Sul punto e con riferimento ai danni non patrimoniali, è di fondamentale importanza quanto elaborato dall’Osservatorio sulla Giustizia Civile di Milano nel 2018. Al fine di individuare criteri omogenei di orientamento per la liquidazione equitativi del danno da diffamazione, ai quali parametrare le somme da riconoscere caso per caso, tale osservatorio ha analizzato 89 sentenze emesse, nel quadriennio 2014 - 2017, da vari tribunali in materia di diffamazione. Così facendo, esso ha individuato cinque differenti tipologie di diffamatorietà crescente (tenue, modesta, media, elevata, eccezionale), modulate tenendo conto dei parametri adoperati dalla giurisprudenza prevalente, quali appunto la notorietà del diffamante, lo strumento utilizzato per perpetrare l'illecito, l'eventuale carica pubblica rivestita dal soggetto passivo, la sussistenza o meno della successiva rettifica. Per la consultazione, si rimanda al sito dell’Osservatorio ( http://milanosservatorio.it/ ).

In conclusione, tenuto conto di quanto fino ad ora esposto, al fine di ottenere una effettiva tutela dei propri interessi, la vittima di attacchi diffamatori potrà agire sia in sede penale che in sede civile, nonché contestualmente in entrambe, ovviamente previo consulto di un professionista, in particolare del proprio avvocato di fiducia, così da scegliere la miglior strada percorribile.

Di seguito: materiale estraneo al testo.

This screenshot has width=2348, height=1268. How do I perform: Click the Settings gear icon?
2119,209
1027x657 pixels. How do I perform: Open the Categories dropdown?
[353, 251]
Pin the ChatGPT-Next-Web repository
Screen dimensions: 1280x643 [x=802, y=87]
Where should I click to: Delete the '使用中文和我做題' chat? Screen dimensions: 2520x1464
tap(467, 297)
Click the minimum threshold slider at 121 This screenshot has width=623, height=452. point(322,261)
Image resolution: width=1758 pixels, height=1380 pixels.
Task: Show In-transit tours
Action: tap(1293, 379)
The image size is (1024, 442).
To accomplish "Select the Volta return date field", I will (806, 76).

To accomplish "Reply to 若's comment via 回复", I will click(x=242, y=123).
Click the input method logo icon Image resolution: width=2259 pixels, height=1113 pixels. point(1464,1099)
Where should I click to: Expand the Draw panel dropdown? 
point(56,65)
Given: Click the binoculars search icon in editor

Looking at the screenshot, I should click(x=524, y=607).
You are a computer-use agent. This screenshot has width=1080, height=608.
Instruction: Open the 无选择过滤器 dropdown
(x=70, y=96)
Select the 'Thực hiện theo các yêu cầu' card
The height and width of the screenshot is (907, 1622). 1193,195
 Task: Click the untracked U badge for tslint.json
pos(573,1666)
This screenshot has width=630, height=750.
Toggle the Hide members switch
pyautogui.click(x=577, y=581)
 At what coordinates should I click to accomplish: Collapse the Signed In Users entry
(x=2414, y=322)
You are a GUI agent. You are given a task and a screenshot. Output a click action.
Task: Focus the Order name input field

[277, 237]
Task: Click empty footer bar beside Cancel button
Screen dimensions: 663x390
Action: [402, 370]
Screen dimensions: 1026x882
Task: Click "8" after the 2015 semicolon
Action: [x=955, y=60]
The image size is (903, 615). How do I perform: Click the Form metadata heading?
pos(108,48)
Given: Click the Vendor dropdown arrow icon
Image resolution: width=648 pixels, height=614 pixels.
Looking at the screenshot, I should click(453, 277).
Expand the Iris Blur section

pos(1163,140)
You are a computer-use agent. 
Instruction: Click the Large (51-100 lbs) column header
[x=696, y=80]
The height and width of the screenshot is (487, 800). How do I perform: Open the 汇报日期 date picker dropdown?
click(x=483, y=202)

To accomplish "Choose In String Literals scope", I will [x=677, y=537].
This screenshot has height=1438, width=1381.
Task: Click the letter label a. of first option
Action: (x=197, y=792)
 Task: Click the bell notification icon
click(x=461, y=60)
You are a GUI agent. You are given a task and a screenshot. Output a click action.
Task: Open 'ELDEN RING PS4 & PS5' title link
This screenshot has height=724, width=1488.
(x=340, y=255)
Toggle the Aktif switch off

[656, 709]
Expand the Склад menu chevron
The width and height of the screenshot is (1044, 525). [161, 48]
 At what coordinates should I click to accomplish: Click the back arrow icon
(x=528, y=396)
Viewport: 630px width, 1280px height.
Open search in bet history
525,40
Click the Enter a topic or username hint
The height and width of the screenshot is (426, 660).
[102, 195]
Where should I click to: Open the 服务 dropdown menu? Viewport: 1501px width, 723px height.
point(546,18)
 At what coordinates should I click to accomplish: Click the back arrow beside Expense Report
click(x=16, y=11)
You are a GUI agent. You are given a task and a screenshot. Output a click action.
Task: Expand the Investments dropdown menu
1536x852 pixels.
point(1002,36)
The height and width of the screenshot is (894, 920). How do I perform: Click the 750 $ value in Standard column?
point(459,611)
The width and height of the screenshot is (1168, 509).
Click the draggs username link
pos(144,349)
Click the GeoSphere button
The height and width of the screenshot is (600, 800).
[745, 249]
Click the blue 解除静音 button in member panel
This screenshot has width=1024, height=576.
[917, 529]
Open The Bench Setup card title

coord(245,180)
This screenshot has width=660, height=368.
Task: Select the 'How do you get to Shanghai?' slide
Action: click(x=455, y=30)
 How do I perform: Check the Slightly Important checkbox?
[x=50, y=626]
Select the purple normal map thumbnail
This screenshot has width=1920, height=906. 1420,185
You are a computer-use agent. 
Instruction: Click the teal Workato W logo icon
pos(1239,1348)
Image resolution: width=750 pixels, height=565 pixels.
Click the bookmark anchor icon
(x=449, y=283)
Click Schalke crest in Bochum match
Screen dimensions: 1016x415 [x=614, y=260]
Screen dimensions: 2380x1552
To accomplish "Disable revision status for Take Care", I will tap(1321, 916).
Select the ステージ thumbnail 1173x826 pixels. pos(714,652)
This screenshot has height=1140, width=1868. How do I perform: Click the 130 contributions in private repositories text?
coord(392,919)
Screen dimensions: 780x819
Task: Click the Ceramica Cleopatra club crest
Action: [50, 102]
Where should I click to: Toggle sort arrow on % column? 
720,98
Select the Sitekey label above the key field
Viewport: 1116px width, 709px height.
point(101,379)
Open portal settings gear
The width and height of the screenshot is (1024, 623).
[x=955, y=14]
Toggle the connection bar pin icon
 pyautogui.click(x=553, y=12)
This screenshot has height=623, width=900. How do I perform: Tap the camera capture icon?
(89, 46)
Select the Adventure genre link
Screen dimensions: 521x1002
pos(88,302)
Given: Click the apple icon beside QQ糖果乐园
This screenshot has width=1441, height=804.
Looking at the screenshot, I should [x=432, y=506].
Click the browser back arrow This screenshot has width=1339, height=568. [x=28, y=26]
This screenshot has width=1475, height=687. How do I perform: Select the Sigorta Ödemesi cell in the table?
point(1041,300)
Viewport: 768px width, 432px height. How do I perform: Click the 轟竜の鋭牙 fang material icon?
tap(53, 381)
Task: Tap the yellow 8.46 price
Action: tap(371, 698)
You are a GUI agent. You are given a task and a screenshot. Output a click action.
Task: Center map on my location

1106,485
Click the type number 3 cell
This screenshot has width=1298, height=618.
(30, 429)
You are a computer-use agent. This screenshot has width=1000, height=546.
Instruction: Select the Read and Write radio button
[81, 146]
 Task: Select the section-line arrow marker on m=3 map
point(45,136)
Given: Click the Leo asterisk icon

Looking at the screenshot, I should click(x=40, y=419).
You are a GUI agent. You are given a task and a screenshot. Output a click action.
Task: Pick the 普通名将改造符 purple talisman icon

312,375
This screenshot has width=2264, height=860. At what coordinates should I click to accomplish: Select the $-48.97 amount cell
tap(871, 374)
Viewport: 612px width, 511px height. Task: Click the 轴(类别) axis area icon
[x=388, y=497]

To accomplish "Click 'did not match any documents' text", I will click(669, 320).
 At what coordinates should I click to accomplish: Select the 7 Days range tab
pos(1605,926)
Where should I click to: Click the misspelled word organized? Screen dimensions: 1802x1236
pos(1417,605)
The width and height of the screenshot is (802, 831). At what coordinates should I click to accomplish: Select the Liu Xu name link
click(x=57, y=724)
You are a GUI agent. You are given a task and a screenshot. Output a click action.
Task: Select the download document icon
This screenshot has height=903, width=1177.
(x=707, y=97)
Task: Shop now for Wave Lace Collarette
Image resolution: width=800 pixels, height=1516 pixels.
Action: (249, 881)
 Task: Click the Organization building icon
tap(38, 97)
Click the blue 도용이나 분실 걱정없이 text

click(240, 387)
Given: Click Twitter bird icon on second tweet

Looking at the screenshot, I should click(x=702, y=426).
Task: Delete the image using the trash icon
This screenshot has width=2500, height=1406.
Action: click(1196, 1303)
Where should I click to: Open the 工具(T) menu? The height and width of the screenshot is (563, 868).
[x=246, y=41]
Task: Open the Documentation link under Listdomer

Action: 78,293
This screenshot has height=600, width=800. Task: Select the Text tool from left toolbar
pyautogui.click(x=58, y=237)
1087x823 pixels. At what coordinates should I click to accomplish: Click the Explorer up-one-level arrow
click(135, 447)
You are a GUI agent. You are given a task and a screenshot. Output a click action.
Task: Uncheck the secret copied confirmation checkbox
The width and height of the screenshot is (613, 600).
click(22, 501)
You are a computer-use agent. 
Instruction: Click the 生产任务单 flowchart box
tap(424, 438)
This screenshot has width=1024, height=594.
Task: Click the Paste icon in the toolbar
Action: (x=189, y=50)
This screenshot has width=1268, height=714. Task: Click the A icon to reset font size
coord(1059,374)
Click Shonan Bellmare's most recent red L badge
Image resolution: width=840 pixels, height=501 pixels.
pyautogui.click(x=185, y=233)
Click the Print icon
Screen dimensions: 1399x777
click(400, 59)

Ed infatti, avendo la diffamazione rilevanza penale poiché prevista dal codice penale come reato, la vittima di attacchi diffamatori sarà libera di scegliere se sporgere querela (entro 3 mesi dai fatti) e costituirsi parte civile nel procedimento penale, richiedendo il risarcimento dei danni in tale sede, oppure se adire soltanto le vie giudiziarie civili, sempre al fine di ottenere il risarcimento dei danni subiti.

Si precisa, sul punto, che laddove la vittima dovesse decidere di agire soltanto civilmente, non le sarà preclusivo in alcun modo il fatto di non avere sporto querela nei confronti dell’autore del reato. Nell’ipotesi, poi, in cui la vittima abbia scelto di procedere sia civilmente che penalmente, l'eventuale esito assolutorio del giudizio penale, quand'anche definitivo, non avrà alcuna influenza nel giudizio civile di danno, laddove quest'ultimo sia iniziato anteriormente alla pronuncia della sentenza penale di primo grado e l'azione civile non sia stata trasferita nel giudizio penale, nell'esercizio di una libera facoltà del soggetto danneggiato.

In una società che si definisce 'civile', la violenza, in qualsiasi forma si manifesti, non può in alcun modo essere tollerata.